Your Prosecco has toxic pesticides in it
Here we go again with the pesticides issue and why do the media particularly focus on Prosecco? It’s a buzz word, that’s why. We’ve read report after report about how Prosecco vineyards in the Veneto region of North Eastern Italy are having to use potentially harmful pesticides on their vines in order to keep up with huge demand for the sparkler. If you take the time to read these articles, they are also obliged to mention that the traces of these pesticides found in Prosecco are far below the maximum legal limit set by European standards, and in such small quantities are deemed completely harmless by the Health and Safety Executive. Unless the product is completely organic, this situation is exactly the same for almost all consumables.

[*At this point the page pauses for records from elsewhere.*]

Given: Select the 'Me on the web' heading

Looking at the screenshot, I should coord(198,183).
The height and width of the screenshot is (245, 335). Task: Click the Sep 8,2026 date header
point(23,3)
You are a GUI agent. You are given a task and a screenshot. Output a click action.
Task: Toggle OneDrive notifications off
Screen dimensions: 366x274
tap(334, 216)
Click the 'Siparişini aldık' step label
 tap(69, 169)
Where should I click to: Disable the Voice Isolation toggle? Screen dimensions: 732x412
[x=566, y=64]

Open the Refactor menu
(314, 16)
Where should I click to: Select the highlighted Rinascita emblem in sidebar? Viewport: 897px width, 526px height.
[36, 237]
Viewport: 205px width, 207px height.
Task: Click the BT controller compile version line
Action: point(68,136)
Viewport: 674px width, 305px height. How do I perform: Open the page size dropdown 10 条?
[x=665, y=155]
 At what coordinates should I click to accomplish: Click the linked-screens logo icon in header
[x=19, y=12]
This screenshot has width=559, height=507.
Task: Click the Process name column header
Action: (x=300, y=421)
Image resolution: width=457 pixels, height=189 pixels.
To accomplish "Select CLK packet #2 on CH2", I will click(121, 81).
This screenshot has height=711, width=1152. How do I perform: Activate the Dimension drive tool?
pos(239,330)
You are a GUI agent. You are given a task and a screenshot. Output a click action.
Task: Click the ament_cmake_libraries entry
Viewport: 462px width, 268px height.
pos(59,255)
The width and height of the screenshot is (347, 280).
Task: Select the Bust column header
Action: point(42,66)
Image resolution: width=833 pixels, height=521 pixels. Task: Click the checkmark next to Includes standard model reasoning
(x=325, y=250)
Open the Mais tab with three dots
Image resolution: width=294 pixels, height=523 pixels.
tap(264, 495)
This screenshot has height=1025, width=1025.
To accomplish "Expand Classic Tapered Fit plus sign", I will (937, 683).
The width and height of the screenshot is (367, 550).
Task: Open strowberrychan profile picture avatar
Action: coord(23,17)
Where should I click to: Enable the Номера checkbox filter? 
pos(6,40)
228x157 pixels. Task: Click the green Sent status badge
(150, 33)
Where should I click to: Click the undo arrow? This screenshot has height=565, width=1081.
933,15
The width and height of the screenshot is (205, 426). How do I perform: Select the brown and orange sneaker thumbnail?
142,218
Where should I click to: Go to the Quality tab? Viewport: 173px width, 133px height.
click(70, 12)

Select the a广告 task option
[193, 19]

Grape vines are extremely susceptible to pests and the cost of maintenance and risk of crop failure mean that Prosecco grapes grown completely organically would be very expensive and would obviously result in very expensive bottles of Prosecco.
Independent health studies conducted in the area of Italy where Prosecco is made have revealed that incidents of health conditions potentially associated with pesticide use are no higher than the expected average for such conditions amongst the general human population in any area of the country.
Overproduction of Prosecco is bad for the environment
You can read all sorts of articles about this issue; they seem to pop up all the time when the media are looking to bash mass producers of any food product or beverage. The media just pick on whatever product is topical at the time and they’re not always in the right. Once again, if you apply a little logic to this argument it’s another one that doesn’t make sense. Prosecco glera grapes can only be grown in a certain area of Italy in the Veneto region covering about 20,000 hectares, just as Champagne can only be produced from grapes grown in the Champagne region of France. The vineyard owners in this area have made their living from wine-making for many hundreds of years and they have to follow strict guidelines from their own experts, local government and wine-making authorities with regards to the sustainability of grape production and artificial pesticide use. Vineyard owners are hardly likely to risk damaging their land for the sake of increasing one year’s profits if they want to be able to continue producing high quality fruit year on year. They have successfully managed their land for centuries; we think they’re probably the experts here.
Wine is supposed to be enjoyed. Prosecco in particular, is an immensely enjoyable wine. Don’t let the sensationalist media spoil your enjoyment with their negativity. Go on, pop open a bottle of Prosecco and drink to life! (In moderation, obviously!)